Gave it a long enough first listen. Used a 28dB gain/9dB feedback 20W PP tube amp and 95dB/2.83V speakers. No shortage of drive and level by using a unity gain buffer in other words.
I did sole and AB auditioning tests VS a single stage 6V6 triode wired preamp. That preamp has one coupling capacitor (Mundorf Supreme Silver/Oil) in its output, X5.7 gain, no feedback of any short. I used an SPL meter so to normalize the level and be fair.
The particular B1 version has the zero capacitor advantage over the tube preamp.
Well, the B1 is clean, has good detail, even dynamics, does not jump on your face. I could describe it as cool but not edgy. Its tone is not artificial, yet not really natural or especially transparent. It has some short of pentode and local feedback sound, persistent mainly in vocals, but darker. It takes about 30 mins to warm up so to lose an initially flat and gray presentation.There is a distinct loss of depth, texture, flow, and body VS the tube preamp. Music becomes less interesting. It does not bounce. Also the image won't extend as much beyond the speakers horizontally.
Of course all those things are academic if you consider the value. It can cost peanuts. I would use Auricaps if I had to capacitively couple the B1, I think that their tone will not spotlight its shortcomings. But it will lose detail and become much costlier by using any worthy capacitor. If there is a gate to ground resistor after the pot, there is no chance it will lose reference to ground upon a pot fault and will not produce about 4V DC at at output (I tested such a disaster scenario). So I think that a DC coupled B1 version is a viable, cheap, and most transparent option to consider.

* Directions:
**A.** In the B1 review, about how long does the B1 need to warm up?
**B.** Decide whether each statement agrees with the B1 review, answering yes or no and quoting the deciding words: (i) the tube preamp used for comparison has no feedback; (ii) the B1 version tested contains a coupling capacitor; (iii) with the B1, the image extends further beyond the speakers than with the tube preamp.

* Collected data:

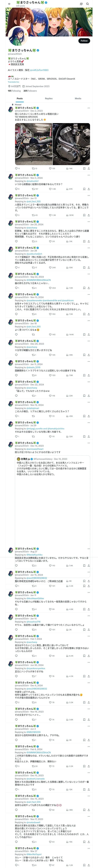Viewport: 98px width, 868px height.
Task: Open the three-dot menu on the Nov 3, 2024 post
Action: (x=89, y=175)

* Results in order:
**A.** About 30 minutes.

**B.**
(i) Yes: "no feedback of any short"
(ii) No: "The particular B1 version has the zero capacitor advantage over the tube preamp."
(iii) No: "Also the image won't extend as much beyond the speakers horizontally."